Marina Gutierrez de Angelis (quien en estas semanas terminará con Ander Gondra Aguierre, Gorka Lopez de Munain y Luis Vives Ferrandiz-Sanchez un libro sobre el estudio de las imagen de Juan Carlos I en la cultura visual contemporánea) nos indicó algo interesante, su “blindaje mediático” se cayó cuando el “Rey Demócrata” se dejó ver como un Rey Cazador al acecho de indefensos elefantes. La imagen de su carabina recorrió el mundo y fue objeto de críticas, burlas e impugnaciones.
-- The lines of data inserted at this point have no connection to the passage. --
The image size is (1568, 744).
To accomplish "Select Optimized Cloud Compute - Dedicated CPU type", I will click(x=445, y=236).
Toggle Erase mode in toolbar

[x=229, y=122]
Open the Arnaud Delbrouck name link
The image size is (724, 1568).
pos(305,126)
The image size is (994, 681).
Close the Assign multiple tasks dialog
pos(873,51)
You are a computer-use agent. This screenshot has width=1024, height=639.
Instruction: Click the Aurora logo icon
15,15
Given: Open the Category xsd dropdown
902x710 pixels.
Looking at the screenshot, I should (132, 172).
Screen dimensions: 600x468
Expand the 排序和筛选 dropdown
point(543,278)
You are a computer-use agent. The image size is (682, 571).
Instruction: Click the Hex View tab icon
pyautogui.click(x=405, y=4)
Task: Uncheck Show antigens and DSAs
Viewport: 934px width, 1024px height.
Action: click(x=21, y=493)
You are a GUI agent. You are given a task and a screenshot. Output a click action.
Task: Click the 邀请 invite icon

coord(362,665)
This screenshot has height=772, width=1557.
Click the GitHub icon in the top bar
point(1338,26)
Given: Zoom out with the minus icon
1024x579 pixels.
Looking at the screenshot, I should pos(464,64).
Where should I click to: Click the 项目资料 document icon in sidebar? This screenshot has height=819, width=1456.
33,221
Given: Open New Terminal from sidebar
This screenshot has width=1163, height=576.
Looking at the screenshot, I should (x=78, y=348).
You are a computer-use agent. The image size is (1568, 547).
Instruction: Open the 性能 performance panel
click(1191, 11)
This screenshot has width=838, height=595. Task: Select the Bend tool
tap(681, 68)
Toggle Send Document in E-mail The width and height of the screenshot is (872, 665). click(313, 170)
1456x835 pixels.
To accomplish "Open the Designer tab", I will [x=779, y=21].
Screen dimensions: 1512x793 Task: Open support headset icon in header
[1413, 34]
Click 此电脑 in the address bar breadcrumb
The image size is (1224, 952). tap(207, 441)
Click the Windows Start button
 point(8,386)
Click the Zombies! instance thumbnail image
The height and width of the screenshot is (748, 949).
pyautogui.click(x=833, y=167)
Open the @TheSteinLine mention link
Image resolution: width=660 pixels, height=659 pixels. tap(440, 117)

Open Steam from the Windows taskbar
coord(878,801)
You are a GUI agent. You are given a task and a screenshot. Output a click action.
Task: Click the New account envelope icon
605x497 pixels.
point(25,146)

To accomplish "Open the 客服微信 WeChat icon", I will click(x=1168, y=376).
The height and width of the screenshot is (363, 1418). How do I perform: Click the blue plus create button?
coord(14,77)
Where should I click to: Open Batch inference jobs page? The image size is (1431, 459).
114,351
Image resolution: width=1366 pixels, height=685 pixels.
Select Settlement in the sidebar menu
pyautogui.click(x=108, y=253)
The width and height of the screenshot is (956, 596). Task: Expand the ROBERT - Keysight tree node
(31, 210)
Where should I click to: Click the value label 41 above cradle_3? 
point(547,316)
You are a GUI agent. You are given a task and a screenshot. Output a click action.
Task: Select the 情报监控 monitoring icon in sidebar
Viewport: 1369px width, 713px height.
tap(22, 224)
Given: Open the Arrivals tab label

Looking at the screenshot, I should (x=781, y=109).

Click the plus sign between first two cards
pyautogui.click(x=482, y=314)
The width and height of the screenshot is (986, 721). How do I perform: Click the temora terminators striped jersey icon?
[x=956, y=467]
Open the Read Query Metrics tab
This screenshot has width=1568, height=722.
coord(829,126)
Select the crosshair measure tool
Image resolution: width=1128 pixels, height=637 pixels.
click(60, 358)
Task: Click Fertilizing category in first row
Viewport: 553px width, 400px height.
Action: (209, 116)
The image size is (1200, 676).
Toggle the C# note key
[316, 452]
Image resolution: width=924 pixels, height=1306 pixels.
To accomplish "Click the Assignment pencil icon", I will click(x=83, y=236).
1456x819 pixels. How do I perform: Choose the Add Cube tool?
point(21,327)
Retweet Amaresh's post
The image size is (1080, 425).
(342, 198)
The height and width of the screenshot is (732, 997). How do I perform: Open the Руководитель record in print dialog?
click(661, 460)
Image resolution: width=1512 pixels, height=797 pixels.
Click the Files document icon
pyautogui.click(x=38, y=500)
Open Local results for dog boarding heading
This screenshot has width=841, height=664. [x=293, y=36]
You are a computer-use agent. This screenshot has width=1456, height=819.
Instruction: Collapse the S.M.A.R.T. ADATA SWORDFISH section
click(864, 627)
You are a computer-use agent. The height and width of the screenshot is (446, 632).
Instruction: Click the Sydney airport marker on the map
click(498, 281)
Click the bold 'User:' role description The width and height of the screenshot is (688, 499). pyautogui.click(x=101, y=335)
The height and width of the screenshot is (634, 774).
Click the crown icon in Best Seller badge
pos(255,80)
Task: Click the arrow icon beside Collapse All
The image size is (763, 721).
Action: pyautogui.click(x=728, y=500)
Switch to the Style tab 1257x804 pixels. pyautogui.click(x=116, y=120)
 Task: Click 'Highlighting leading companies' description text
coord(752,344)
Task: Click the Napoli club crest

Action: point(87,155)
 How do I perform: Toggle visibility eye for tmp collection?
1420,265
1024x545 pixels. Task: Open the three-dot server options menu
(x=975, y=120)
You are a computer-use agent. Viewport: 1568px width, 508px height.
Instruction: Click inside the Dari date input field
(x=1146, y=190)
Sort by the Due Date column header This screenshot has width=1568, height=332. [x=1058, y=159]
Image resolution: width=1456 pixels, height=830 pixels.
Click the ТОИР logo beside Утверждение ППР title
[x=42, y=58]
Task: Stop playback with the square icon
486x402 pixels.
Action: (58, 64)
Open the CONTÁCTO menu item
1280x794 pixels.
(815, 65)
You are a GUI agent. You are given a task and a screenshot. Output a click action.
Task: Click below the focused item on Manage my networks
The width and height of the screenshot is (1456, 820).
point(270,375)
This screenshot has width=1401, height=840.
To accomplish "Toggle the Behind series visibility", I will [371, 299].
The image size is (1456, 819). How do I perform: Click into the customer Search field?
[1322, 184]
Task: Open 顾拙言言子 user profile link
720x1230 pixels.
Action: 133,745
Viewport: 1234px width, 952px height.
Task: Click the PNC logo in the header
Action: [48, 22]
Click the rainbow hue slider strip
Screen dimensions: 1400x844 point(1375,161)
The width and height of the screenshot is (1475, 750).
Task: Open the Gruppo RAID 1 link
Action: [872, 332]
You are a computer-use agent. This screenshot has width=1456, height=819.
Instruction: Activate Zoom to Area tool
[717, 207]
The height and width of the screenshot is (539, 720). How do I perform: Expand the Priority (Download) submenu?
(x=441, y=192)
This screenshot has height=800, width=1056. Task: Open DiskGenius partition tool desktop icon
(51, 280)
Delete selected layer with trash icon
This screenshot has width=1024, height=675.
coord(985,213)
Pero a su vez, la gran elección de Podemos expresando el “malestar español” y la posible desestabilización del bipartidismo (teniendo en cuenta, la compleja situación del PSOE) impulsó a Juan Carlos I a realizar una movida política y ofrecer a su hijo en el nombre de la renovación, como así su respaldo al PP y a los leales que le quedan en el partido de Felipe González.

VI

Mientras Juan Carlos I se retira con las glorias de su safari africano, con sus lobbys bonachones y con plazas españolas exigiendo referéndum, algunos mandatarios latinoamericanos ya extrañan al “bondadoso” Juan Carlos I, el cual se ofreció a mediar y negociar –en momentos convulsionados– entre los Estados latinoamericanos y las empresas españolas. De eso se trató, de colocarse por arriba de los actores para mediar, de descender al conflicto para acordar y, sobre todo, para garantizar la continuidad del modelo empresarial y “democrático” español. Siempre fue eso, persistir. Abdicar, pero persistir; como toda monarquía que se precie de serlo.